Mr. Popper's Penguins

 

20th Century Fox

 

Rating: PG

 

Reason for the Rating: Mild rude humor and some language.

 

Plot Summary: A successful businessman's life is turned upside-down when he receives six penguins in the mail

 

PopFam Recommends: Take time out for your and yours to enjoy a light-hearted movie that explores the importance of family.

 

Jim Carrey is funny, no question about it. Liar, Liar is probably one of my favorite movies, because of Jim Carrey and his knack for improv. But, if you're going to see Mr. Popper's Penguins because of Jim Carrey and his humor, don't. You'll only be disappointed.

 

That's not to say it's not a movie worth seeing, because it is. But, if you've seen the trailers and commercials, you've already seen most of the funny stuff, like penguins flying through the Guggenheim or pooping on Jim Carrey's head.
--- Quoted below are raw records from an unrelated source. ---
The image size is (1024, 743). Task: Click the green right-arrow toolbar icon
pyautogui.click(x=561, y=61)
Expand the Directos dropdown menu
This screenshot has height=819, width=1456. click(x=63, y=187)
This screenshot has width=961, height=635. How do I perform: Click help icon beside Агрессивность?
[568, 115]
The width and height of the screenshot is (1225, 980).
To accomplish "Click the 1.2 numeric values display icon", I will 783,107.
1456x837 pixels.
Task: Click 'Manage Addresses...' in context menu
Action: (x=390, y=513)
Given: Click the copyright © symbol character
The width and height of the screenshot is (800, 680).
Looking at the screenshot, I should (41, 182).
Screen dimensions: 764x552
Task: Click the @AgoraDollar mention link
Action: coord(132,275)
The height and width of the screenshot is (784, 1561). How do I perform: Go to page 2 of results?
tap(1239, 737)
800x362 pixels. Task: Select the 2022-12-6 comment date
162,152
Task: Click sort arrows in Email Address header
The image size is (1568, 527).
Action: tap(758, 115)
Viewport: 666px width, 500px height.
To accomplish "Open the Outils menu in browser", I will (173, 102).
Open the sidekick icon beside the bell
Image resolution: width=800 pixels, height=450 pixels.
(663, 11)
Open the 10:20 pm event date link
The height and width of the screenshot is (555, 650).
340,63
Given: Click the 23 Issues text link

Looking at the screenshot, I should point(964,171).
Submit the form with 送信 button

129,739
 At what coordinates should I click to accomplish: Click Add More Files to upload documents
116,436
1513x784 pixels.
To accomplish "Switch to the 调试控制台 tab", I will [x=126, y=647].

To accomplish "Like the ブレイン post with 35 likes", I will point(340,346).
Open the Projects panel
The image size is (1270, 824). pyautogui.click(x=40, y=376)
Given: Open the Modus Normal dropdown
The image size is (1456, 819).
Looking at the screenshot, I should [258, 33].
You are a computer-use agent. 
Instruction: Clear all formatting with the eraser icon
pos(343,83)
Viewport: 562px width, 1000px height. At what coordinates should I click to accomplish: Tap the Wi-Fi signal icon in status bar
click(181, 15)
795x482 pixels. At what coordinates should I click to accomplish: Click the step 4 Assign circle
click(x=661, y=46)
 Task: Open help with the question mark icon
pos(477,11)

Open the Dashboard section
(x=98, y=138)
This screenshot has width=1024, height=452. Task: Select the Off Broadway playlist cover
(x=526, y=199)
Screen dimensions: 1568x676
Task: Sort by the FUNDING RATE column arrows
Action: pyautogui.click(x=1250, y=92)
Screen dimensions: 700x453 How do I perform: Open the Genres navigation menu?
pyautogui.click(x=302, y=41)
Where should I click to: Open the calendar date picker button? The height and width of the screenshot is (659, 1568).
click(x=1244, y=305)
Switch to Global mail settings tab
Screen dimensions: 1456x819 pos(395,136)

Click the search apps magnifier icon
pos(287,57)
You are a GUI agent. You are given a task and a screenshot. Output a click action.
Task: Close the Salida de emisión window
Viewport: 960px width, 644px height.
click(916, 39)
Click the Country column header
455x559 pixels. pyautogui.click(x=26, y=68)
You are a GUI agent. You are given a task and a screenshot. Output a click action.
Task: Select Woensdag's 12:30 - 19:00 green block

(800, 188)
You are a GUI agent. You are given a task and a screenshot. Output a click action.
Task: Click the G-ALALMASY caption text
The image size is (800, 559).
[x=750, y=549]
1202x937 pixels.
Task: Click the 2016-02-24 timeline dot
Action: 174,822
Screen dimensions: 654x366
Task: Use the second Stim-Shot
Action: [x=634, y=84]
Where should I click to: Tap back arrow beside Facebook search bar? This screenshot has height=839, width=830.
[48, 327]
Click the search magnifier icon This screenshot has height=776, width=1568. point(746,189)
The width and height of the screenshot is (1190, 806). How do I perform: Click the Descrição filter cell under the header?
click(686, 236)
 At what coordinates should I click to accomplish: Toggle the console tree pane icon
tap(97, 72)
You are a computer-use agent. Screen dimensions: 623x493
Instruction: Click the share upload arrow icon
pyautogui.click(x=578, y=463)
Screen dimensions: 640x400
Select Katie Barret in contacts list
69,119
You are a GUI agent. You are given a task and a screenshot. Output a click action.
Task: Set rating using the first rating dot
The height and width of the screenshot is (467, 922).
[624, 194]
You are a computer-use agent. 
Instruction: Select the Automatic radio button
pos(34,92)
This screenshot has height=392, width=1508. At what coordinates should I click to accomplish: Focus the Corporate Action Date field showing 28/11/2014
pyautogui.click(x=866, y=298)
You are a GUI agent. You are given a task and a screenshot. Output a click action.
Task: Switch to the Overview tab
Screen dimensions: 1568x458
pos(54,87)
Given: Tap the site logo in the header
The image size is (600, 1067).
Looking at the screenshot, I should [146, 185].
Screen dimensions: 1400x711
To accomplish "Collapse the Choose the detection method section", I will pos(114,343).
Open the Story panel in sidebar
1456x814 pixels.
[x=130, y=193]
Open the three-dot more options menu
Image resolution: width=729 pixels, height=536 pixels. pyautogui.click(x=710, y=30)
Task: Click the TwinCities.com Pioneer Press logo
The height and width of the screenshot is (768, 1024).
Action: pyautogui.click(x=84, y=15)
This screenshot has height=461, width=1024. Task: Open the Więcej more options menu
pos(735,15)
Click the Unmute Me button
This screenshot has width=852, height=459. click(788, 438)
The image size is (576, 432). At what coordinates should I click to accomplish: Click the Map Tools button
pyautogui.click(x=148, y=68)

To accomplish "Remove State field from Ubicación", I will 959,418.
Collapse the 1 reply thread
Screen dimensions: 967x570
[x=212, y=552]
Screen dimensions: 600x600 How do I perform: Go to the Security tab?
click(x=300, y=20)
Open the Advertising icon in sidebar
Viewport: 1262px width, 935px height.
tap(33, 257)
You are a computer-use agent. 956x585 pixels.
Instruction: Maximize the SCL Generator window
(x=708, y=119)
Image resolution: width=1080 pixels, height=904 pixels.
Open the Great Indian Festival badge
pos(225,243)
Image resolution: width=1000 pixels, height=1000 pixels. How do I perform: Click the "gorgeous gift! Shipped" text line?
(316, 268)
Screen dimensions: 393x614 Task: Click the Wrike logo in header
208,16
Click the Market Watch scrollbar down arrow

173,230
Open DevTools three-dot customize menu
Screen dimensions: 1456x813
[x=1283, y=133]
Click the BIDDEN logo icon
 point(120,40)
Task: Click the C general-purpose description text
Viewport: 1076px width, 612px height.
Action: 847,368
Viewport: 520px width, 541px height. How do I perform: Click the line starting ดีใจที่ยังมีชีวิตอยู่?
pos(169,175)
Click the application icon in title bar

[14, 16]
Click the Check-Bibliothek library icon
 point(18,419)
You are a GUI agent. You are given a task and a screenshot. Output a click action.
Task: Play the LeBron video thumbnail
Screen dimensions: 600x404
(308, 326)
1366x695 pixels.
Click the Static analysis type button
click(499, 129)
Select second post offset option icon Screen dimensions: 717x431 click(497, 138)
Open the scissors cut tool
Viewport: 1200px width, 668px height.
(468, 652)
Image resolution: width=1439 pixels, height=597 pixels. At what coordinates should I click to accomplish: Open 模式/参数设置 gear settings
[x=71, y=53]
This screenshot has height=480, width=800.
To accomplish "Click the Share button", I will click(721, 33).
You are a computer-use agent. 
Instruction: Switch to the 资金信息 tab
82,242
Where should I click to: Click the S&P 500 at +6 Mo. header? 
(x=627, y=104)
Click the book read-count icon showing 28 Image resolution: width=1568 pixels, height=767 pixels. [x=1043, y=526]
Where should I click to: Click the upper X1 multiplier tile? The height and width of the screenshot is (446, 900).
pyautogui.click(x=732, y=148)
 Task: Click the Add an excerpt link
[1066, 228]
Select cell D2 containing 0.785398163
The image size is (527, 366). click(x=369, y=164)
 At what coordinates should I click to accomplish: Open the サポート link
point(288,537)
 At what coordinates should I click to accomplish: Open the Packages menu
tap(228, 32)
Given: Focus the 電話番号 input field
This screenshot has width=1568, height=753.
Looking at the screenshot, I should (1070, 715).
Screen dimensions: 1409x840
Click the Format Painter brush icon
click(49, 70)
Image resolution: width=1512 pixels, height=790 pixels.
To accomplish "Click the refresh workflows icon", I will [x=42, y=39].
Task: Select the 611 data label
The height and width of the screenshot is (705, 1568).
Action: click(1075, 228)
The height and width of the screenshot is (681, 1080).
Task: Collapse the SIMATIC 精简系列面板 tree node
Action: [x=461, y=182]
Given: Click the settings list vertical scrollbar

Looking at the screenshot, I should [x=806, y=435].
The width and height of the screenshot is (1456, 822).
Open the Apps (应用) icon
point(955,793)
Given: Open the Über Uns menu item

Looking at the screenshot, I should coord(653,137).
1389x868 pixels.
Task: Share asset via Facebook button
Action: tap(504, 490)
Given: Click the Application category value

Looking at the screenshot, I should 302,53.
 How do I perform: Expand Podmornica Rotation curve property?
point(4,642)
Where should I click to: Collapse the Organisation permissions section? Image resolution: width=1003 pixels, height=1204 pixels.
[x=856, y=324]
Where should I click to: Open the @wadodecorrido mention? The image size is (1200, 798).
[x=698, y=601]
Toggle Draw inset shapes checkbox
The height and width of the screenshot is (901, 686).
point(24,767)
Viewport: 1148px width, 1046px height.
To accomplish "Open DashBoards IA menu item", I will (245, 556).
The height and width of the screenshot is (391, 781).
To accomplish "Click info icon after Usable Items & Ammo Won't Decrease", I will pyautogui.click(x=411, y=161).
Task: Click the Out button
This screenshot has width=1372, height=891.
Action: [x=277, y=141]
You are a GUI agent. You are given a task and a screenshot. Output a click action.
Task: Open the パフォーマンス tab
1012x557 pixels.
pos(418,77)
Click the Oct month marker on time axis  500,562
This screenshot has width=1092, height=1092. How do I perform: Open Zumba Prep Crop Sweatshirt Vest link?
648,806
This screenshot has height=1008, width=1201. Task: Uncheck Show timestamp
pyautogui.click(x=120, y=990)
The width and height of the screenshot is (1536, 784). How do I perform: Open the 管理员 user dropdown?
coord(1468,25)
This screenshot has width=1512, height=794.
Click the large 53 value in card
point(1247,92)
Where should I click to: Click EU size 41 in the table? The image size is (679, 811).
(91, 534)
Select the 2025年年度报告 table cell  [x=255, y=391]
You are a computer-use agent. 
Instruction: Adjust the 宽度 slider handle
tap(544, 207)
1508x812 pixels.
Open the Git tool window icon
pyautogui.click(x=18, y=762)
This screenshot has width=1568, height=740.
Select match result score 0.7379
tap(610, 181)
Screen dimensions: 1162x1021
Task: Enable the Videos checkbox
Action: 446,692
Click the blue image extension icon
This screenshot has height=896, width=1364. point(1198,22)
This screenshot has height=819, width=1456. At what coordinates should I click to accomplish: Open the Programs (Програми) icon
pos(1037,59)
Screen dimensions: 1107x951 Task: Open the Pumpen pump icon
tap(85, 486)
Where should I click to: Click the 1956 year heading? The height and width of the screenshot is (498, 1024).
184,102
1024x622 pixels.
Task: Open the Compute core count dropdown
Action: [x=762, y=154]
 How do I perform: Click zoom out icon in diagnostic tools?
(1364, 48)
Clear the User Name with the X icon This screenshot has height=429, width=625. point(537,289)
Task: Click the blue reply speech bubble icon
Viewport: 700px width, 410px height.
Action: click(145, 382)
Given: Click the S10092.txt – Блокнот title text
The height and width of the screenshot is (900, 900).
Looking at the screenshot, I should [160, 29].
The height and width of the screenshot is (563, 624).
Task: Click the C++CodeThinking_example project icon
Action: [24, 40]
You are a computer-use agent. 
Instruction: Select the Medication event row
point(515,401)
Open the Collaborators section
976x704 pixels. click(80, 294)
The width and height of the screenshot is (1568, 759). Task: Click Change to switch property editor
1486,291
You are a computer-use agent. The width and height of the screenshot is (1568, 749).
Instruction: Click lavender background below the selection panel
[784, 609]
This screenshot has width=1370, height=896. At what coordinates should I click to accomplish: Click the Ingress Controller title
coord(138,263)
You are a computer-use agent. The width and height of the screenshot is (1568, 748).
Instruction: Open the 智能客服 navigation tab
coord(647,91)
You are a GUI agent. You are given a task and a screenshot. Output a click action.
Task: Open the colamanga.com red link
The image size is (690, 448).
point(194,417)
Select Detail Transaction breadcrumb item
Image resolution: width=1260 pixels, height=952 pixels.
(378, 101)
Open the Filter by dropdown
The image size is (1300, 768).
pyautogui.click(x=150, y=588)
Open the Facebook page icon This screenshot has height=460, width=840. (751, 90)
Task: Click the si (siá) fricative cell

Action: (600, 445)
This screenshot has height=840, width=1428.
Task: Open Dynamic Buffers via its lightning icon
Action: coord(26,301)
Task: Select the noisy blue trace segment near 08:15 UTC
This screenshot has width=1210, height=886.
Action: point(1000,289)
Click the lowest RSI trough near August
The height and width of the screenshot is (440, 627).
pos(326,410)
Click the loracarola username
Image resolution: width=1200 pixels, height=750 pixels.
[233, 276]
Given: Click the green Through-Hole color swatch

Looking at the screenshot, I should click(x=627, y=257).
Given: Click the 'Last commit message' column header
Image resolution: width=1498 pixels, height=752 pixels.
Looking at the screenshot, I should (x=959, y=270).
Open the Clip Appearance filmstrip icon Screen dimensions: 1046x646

Which of course, kids think is funny no matter how many times they've seen it.

 

Mr. Popper (Jim Carrey) grew up with an adventurous father. Unfortunately, his adventures took him away from home and he was absent for much of Mr. Popper's life. Now divorced and a successful, fast-talking businessman, Mr. Popper is carrying on the tradition. Although he lives in the same city as his children, Janie (Madeline Carroll) and Billy (Maxwell Perry Cotton), he's not someone they want to spend time with. He’s there, but he’s boring. Business and success are simply more important. That is, until Captain arrives. Captain is a penguin, sent as a last "souvenir" from his father's travels. From the moment he arrives, this souvenir begins to unravel Mr. Popper's business life, but mend his relationships.

 

Mr. Popper isn't wanting his life unraveled though. So as anyone would do, he attempts to send Captain back, but ends up receiving five additional penguins, each with their own distinct personalities (Loudy, Stinky, Lovey, Bitey, Captain, and Nimrod. Pretty self-explanitory). When Nat Jones (Clark Gregg), a zoo official, finds out Mr. Popper has six Gentoo penguins, he is determined to gain control of them. Which is fine with Mr. Popper, until he realizes how much his kids love them. Seeing his family happy is worth the inconvenience of living with six penguins. And inconvenient it most certainly is. Penguins live in snow, so Mr. Popper opens all the doors and windows, and turns his home into an Arctic playland. He hires a babysitter to watch the penguins while he’s working. He bribes the apartment security to turn a blind eye to the penguins. And he must decide if the penguins are worth his job.

 

Which is one of the reasons this movie is appealing. The themes portrayed are relevant to any family. Communication, balance, and love of family are important to any kind of family in any kind of situation, and while the story is wacky the message is certainly not. No, Mr. Popper’s Penguins isn’t the funniest movie out there, but it is an endearing and entertaining family movie. It truly reminds me of those old Disney movies like the original Shaggy Dog and Benji--family-friendly stories with a great message. Family is important, as is balance in life. Family, work, fun, and responsibility are all aspects of life that should work together to make a whole, and when one is out of whack, everything is just harder.

 

Should you take your family to see Mr. Popper and his penguins? In the words of Mr. Popper himself, “Yeabsolutely!”

 

Special features on the DVD for Mr. Popper's Penguins include: "Nimrod and Stinky's Antarctic Adventure," "Ladies and Gentoomen," "Ready for their Closeup," Deleted Scenes, and a Gag Reel.

 

Let’s Talk About It

Use these questions to spark discussion among family members who are interested in this movie:

 

• Mr. Popper always said, “Yeabsolutely!” What would your family say is something you say?

 

• Captain finally got her chance to fly away from the zoo. What is something you would like to do, but don’t feel you have what it takes?

 

• Who is the most important person in your life? How do you demonstrate this?

 

--JW

 

Note: All product-related graphics in this article are standard publicity/promotional shots and are owned by their respective publisher.